Bag-of-Words

単語にベクトルの各列を割り当てておいて、出現回数などを要素とすることで文章をベクトル化したものを、Bag-of-Wordsベクトルと呼ぶ。

scikit-learnのCountVetctorizer
トランプ大統領の発言を解析します。

import numpy as np 
from sklearn.feature_extraction.text import CountVectorizer
count = CountVectorizer()
docs = np.array([
		'If you want freedom, take pride in your country. If you want democracy, hold on to your sovereignty.
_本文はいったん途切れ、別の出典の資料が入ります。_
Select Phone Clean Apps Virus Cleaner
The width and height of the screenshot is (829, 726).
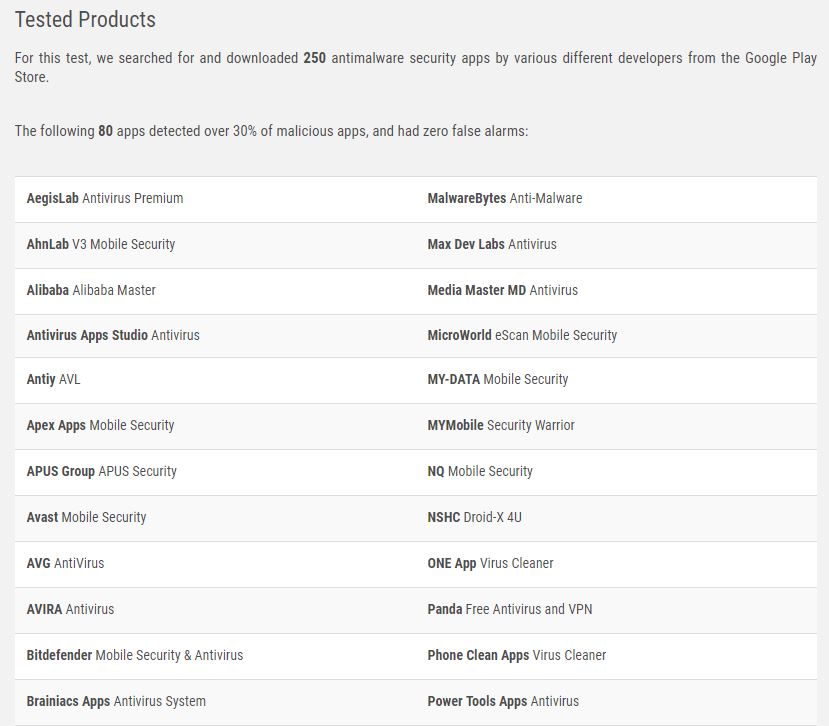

If you want peace, love your Nation',
		'President Donald J. Trump has shown that the path to prosperity and strength lies in lifting up our people and respecting our sovereignty'
	])
bag = count.fit_transform(docs)
print(count.vocabulary_)

[vagrant@localhost python]$ python app.py
{‘if’: 7, ‘you’: 32, ‘want’: 31, ‘freedom’: 4, ‘take’: 25, ‘pride’: 19, ‘in’: 8, ‘your’: 33, ‘country’: 1, ‘democracy’: 2, ‘hold’: 6, ‘on’: 13, ‘to’: 28, ‘sovereignty’: 23, ‘peace’: 16, ‘love’: 11, ‘nation’: 12, ‘president’: 18, ‘donald’: 3, ‘trump’: 29, ‘has’: 5, ‘shown’: 22, ‘that’: 26, ‘the’: 27, ‘path’: 15, ‘prosperity’: 20, ‘and’: 0, ‘strength’: 24, ‘lies’: 9, ‘lifting’: 10, ‘up’: 30, ‘our’: 14, ‘people’: 17, ‘respecting’: 21}

アメリカの大統領ともなると、”you”って言葉を多用されるのでしょうか。
単語ベクトルと言うと、mecabの頻出単語とは異なる印象です。